The problem - Extract the run of lines that starts at the top of the records below and ends at the line with "Task: Click the", keeping both ends and excluding pictures.

━━━━━━

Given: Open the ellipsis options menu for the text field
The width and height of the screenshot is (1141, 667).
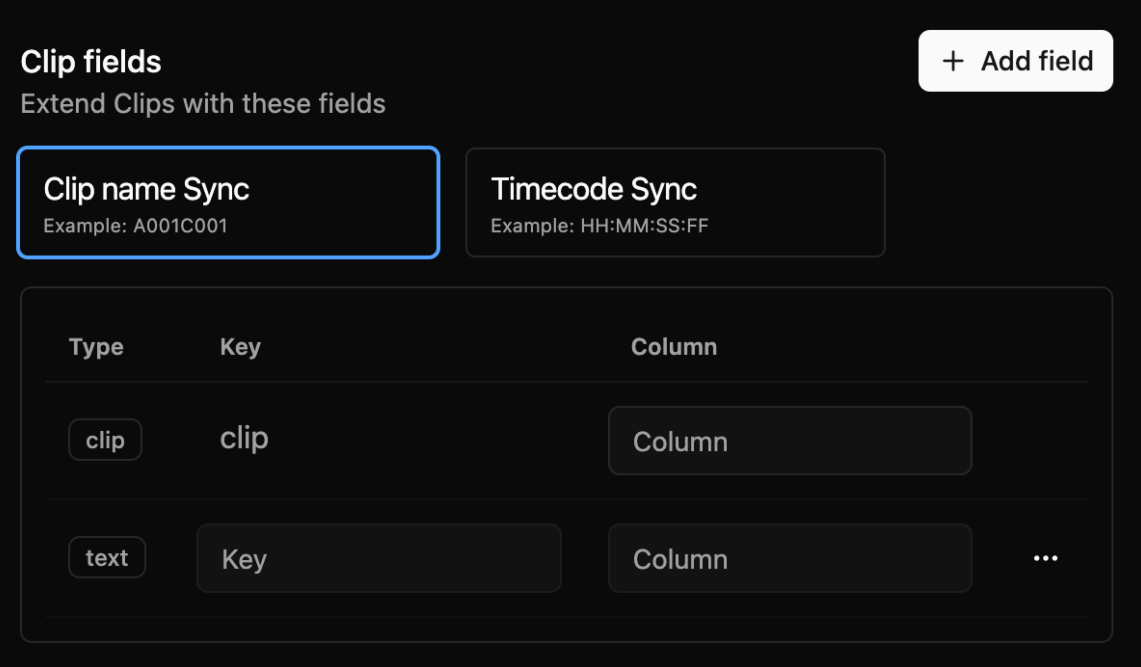Looking at the screenshot, I should click(1044, 558).
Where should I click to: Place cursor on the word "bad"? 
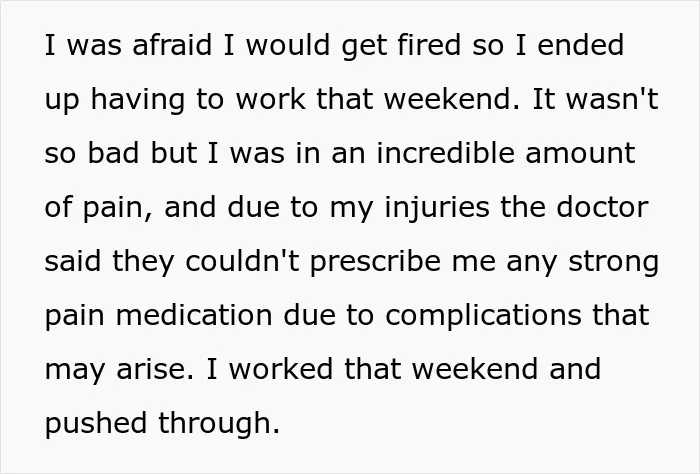point(113,153)
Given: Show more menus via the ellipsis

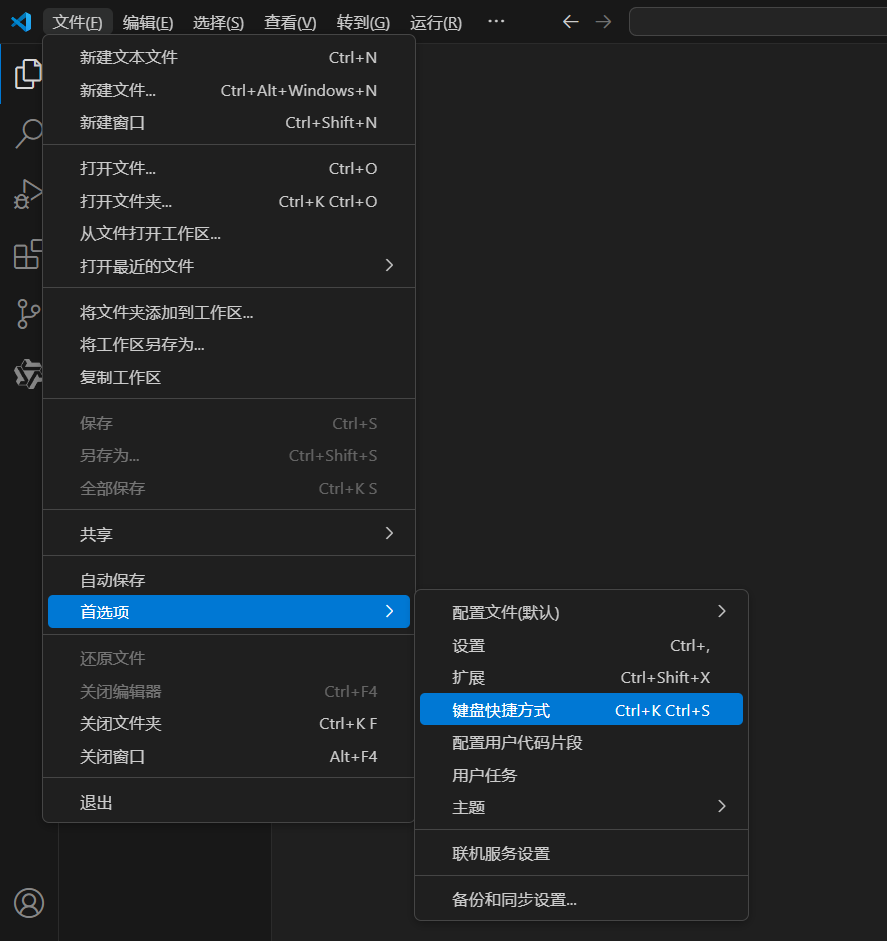Looking at the screenshot, I should 496,22.
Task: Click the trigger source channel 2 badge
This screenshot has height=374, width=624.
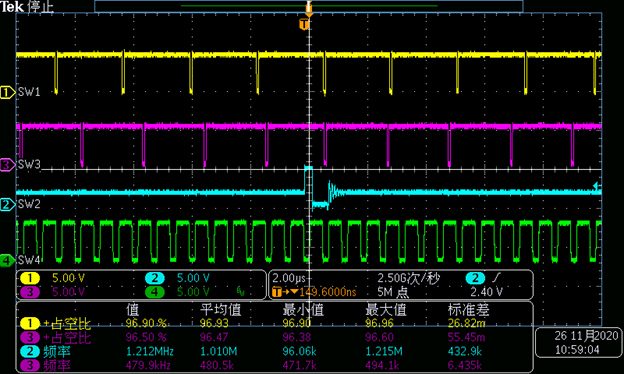Action: 475,278
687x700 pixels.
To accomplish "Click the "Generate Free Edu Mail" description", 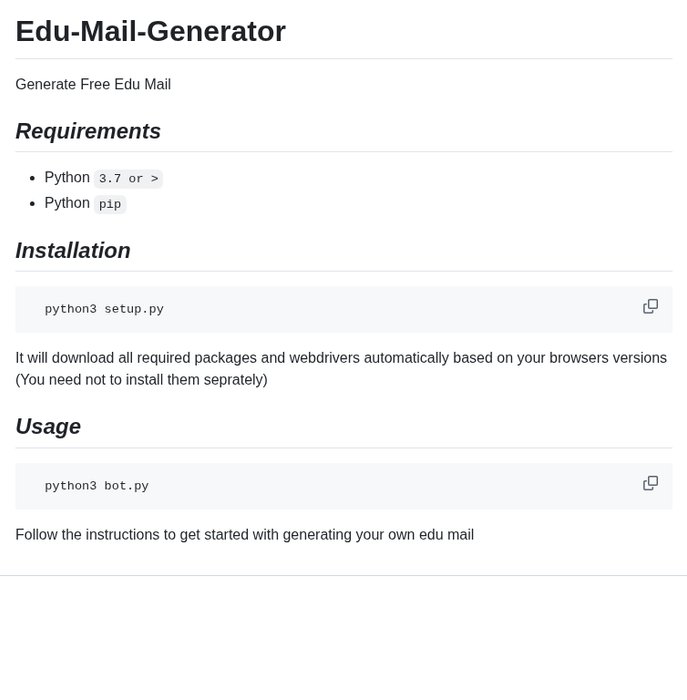I will [93, 84].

━━━━━━

Answer to this task -
Given: Open the ellipsis options menu for the text field
The width and height of the screenshot is (1141, 667).
Looking at the screenshot, I should click(1044, 558).
Where should I click to: Place cursor on the word "bad"? 
point(113,153)
Given: Show more menus via the ellipsis

Looking at the screenshot, I should 496,22.
Task: Click the trigger source channel 2 badge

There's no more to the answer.